Ania was born in Gdynia, Poland
She lives and works in Oxford, UK.
October 2020
Hysterical women (2020), photo series
A few years ago I came across manuscripts written by a forgotten, trilingual writer Sophie Gaudier-Brzeska (1872-1925), who died in a mental asylum in Gloucester. They depict a woman’s struggle with mental illness and societal conventions. I was struck by her strong voice and unconventional prose but even more so by her life. Sophie not only struggled with her relationship with her mother who refused to educate her and wanted to marry her off as soon as possible. She also was faced with the bankruptcy of the family estate, her father’s sudden death, bouts of severe depressions, forced migration from Central Europe to the West (France, US and UK), struggles with finding employment, suicide attempts. Finally, she was hit by the biggest of blows: the death of her partner Henri Gaudier-Brzeska, French modernist sculptor, eighteen years her junior, during the First World War, followed by her own incarceration in a mental hospital.

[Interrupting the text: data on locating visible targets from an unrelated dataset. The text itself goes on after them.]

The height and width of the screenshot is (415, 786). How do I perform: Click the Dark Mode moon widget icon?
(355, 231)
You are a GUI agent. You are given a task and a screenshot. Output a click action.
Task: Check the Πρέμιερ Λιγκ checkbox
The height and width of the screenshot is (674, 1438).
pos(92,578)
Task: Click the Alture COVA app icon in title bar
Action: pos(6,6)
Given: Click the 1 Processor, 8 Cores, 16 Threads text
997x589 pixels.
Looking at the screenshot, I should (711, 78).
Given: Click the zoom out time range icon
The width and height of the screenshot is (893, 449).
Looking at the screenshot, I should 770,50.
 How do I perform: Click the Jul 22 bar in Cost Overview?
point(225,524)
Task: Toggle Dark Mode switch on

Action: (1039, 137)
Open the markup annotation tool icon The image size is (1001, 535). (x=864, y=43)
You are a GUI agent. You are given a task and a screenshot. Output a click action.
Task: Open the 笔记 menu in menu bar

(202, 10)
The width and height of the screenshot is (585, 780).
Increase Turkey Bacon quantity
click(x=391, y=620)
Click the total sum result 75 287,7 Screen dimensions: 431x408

Alluding to the ancient definition of melancholy (black bile) and Western association of black colour with mourning and death, I tell her story through black and white images. By borrowing the title for this series from Sophie’s unpublished and highly autobiographical novel ‚Hysterical Women‘, I wanted to directly connect with her and expand on the novel’s theme of the limits of human endurance. How much can we bear before we begin to fall apart? When does madness start to claim us?